_Document extract_
= Beginning of Section =
Tuesday, November 20, 2007

Jaafari group turns against knee-jerk federalism

Azzaman his morning (Tuesday Nov 20) headlines remarks by a spokesman for former Prime Minister Ibrahim Jaafari, a member of the same Dawa party to which current Prime Minister Maliki belongs. The Jaafari spokesman said Jaafari's wing of the party is going to form a "nationalist current" with participation of leaders of various religious, political and social groupings, which will function not as a political party, but as a grouping of
"...national [or "nationalist"] and social [or "socialist"] personalities along with organizations of civil (meaning not political-party) society, in a project aiming at putting an end to the sectarian antagonism, and having a national breadth and depth that doesn't lean to this sect of that."
The only specific programmatic point he mentions is that this new "current" will be opposed to any implementation of federalism based on sect, and furthermore it will stress that there needs to be ample consideration and reflection before any implementation of federalism on any other basis, whether geographic or what he calls "qaumiyya," which could mean a range of things, but probably here he means "ethnic".

The two stalwart members of the governing coalition, the Supreme Council and Dawa, were exile groups that returned to Iraq with the US invasion, and have been associated from the beginning with the American-sponsored sectarian character of the "new Iraq". Groups outside of the political process including the nationalist part of the Sunni resistance, and the anti-Qaeda tribes as well, along with the Shiite currents centered on Sadr and Fadhila, all have a nationalist core, so that even when they fight among themselves they are "fighting over competing versions of Iraqi nationalism," (borrowing a phrase from a presentation at the recent MESA conference in Montreal by Fanar Haddad of the University of Exeter) and not with the aim of defeating the other in the sense of breaking up the country.

What makes this new move by the Jaafari branch of the Dawa party noteworthy is that for the first time a substantial part of that stalwart US-sponsored sectarian bloc is defecting, in principle at least, to an overtly anti-sectarian and nationalist line in rebellion against the leader of their own party (Maliki).

By the way, I did make my way to the MESA conference, but since I was in learning mode and not in reporting mode I don't have a lot I can reliably report from there, except for this: The Brookingses and the whole Washington think-tank nation were nowhere to be seen, and they were not missed. In fact (or rather mostly just as a feeling), it seems that whole Washington cabal that argues back and forth about US military strategy and calls it "Iraq" is held in considerable contempt by the scholarly community. One commenter remarked after a particularly fact-filled panel discussion on how different this was from what normally goes down in Washington, "and I am not talking about people in Iowa who have maybe heard of Iraq, I am talking about the people who drive US policy. Maybe what they should do is just 'recognize the right of Iraq to exist'". It was the kind of remark that stays with you for its many meanings.

5 Comments:

Blogger annie said...

'recognize the right of Iraq to exist'

i don't think it's iraq they have a problem with. just those damn iraqis standing between us and our oil.

why can't the scholarly community understand that?

12:29 AM  
Blogger badger said...

annie, bear with me and let me try and put it this way:

If we don't appreciate old Chinese art or the philosophy of Mencius, there's no harm in that. Or even if we think of China as primarily a source of some natural resource or other. Life is short. And if there was an American invasion or something for the purpose of putting our hands on some natural resource, it would make a lot of sense to point out that basic purpose, lest people fall for some self-serving excuse or other.
= End of Section =
_Data section_
= Beginning of Section =
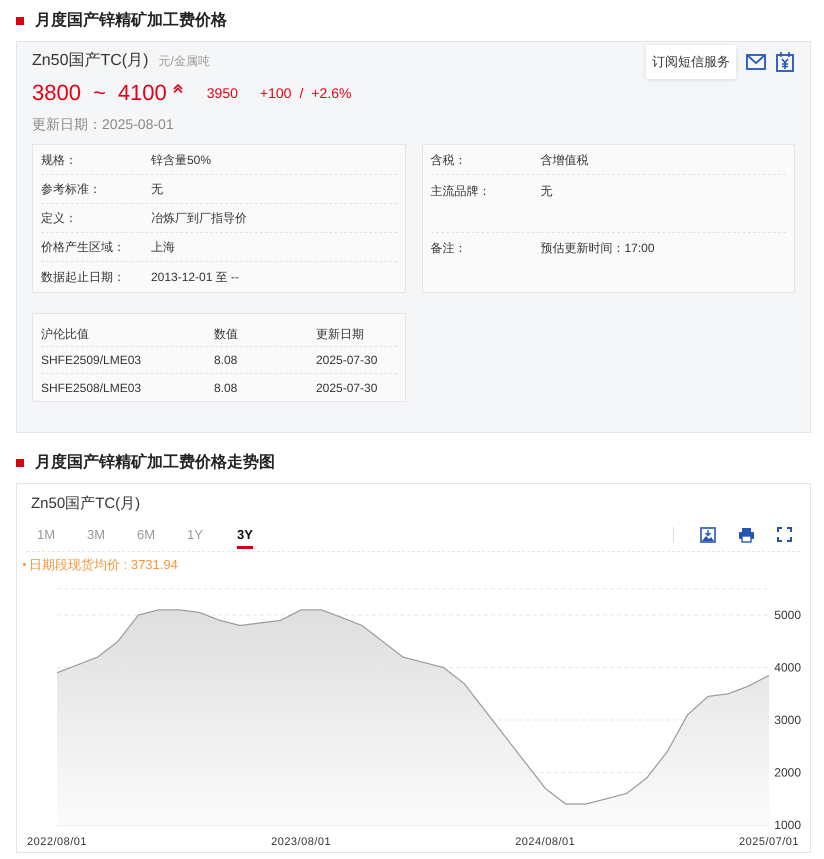 The width and height of the screenshot is (824, 859). I want to click on spec-value: 上海, so click(163, 248).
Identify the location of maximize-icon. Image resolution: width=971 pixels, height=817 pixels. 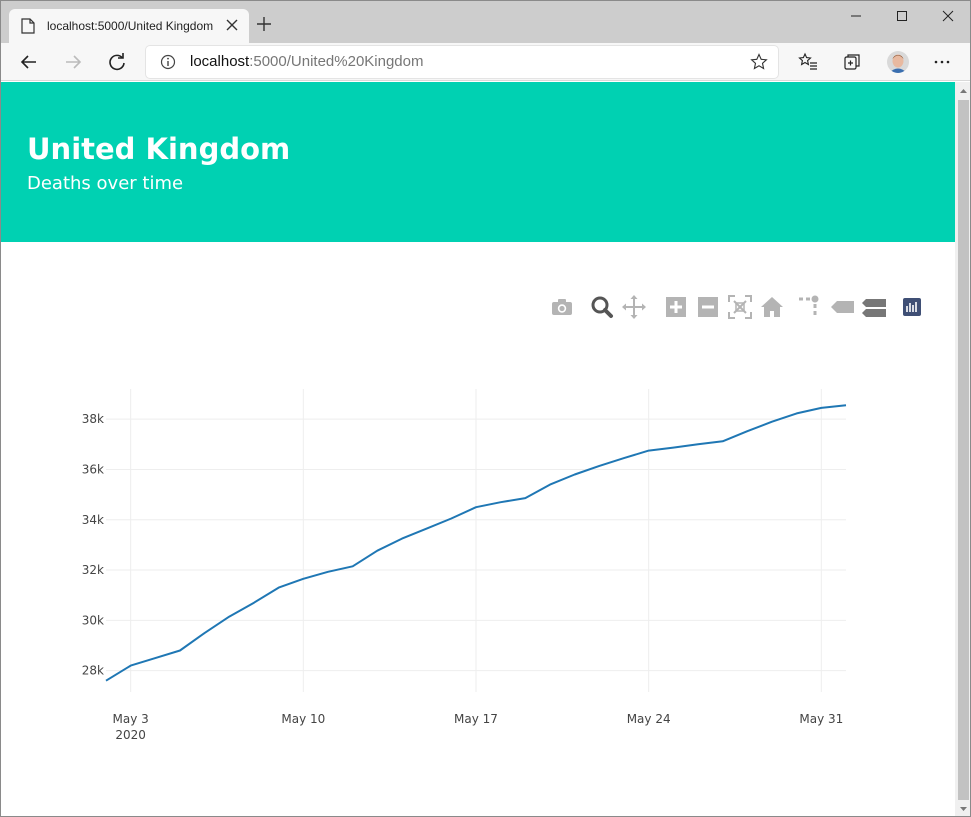
(902, 16).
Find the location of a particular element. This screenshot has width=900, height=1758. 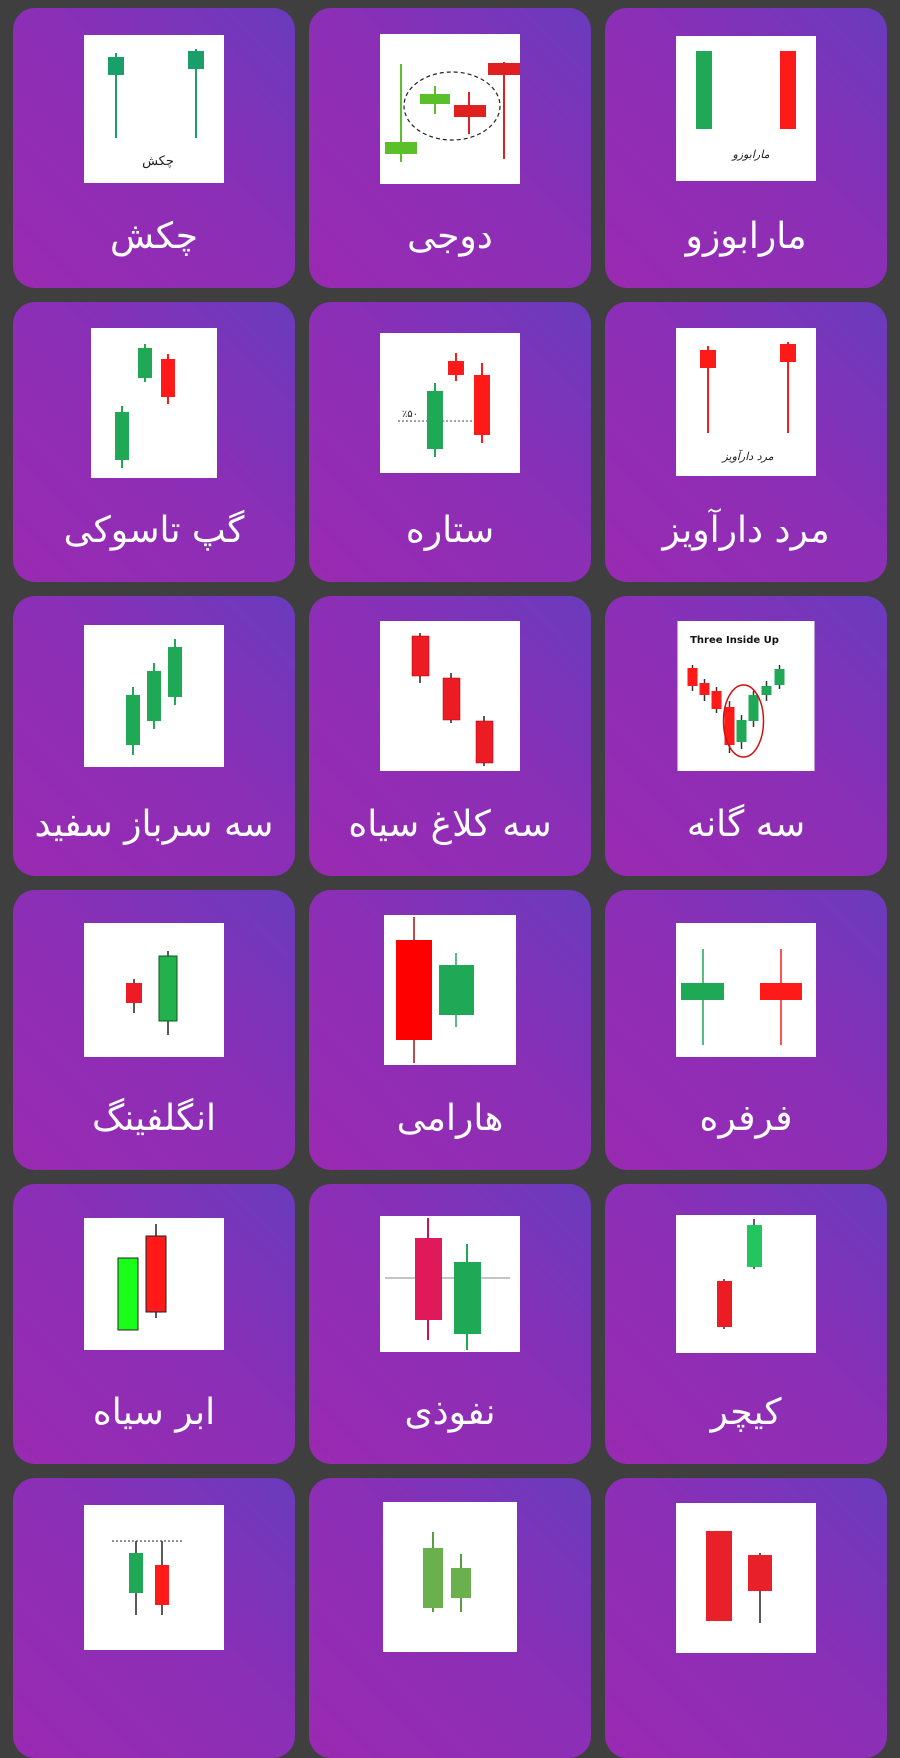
= End of Section =
_Task details_
In the post on the Jaafari group and federalism, reproduce word for word the passage that begins with the words containing "What makes this" and ends with "own party (Maliki).".

_Final answer_
What makes this new move by the Jaafari branch of the Dawa party noteworthy is that for the first time a substantial part of that stalwart US-sponsored sectarian bloc is defecting, in principle at least, to an overtly anti-sectarian and nationalist line in rebellion against the leader of their own party (Maliki).